[Word and element locating records]
##############################

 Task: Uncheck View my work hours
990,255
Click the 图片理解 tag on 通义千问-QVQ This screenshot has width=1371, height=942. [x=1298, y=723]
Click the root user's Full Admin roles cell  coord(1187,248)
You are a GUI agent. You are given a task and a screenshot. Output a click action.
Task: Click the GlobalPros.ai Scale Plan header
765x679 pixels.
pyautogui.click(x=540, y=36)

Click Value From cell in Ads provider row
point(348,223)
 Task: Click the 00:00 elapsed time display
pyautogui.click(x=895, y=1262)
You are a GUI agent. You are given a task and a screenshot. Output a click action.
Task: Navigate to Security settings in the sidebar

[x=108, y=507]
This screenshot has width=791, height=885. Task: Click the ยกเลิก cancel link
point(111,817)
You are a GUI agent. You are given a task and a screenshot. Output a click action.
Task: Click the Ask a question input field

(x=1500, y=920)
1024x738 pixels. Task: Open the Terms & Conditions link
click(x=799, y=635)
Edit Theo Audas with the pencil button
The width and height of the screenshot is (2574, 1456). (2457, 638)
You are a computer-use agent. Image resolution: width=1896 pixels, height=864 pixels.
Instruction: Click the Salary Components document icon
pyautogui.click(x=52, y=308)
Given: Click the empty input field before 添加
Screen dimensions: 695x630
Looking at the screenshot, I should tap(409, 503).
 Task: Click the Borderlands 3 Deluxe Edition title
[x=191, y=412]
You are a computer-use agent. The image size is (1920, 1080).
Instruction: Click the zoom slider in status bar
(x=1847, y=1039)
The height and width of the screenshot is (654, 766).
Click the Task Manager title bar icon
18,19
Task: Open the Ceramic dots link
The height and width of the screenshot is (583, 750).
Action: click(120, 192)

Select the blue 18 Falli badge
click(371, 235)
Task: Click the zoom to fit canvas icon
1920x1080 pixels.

##############################

* What is needed: Turn the lines between the one holding "Task: Click the 00:00 elapsed time display" and the one holding "(x=1847, y=1039)", inclusive, into a numbered list, leaving out blank lines.

* Task answer:
1.  Task: Click the 00:00 elapsed time display
2. pyautogui.click(x=895, y=1262)
3. You are a GUI agent. You are given a task and a screenshot. Output a click action.
4. Task: Navigate to Security settings in the sidebar
5. [x=108, y=507]
6. This screenshot has width=791, height=885. Task: Click the ยกเลิก cancel link
7. point(111,817)
8. You are a GUI agent. You are given a task and a screenshot. Output a click action.
9. Task: Click the Ask a question input field
10. (x=1500, y=920)
11. 1024x738 pixels. Task: Open the Terms & Conditions link
12. click(x=799, y=635)
13. Edit Theo Audas with the pencil button
14. The width and height of the screenshot is (2574, 1456). (2457, 638)
15. You are a computer-use agent. Image resolution: width=1896 pixels, height=864 pixels.
16. Instruction: Click the Salary Components document icon
17. pyautogui.click(x=52, y=308)
18. Given: Click the empty input field before 添加
19. Screen dimensions: 695x630
20. Looking at the screenshot, I should tap(409, 503).
21.  Task: Click the Borderlands 3 Deluxe Edition title
22. [x=191, y=412]
23. You are a computer-use agent. The image size is (1920, 1080).
24. Instruction: Click the zoom slider in status bar
25. (x=1847, y=1039)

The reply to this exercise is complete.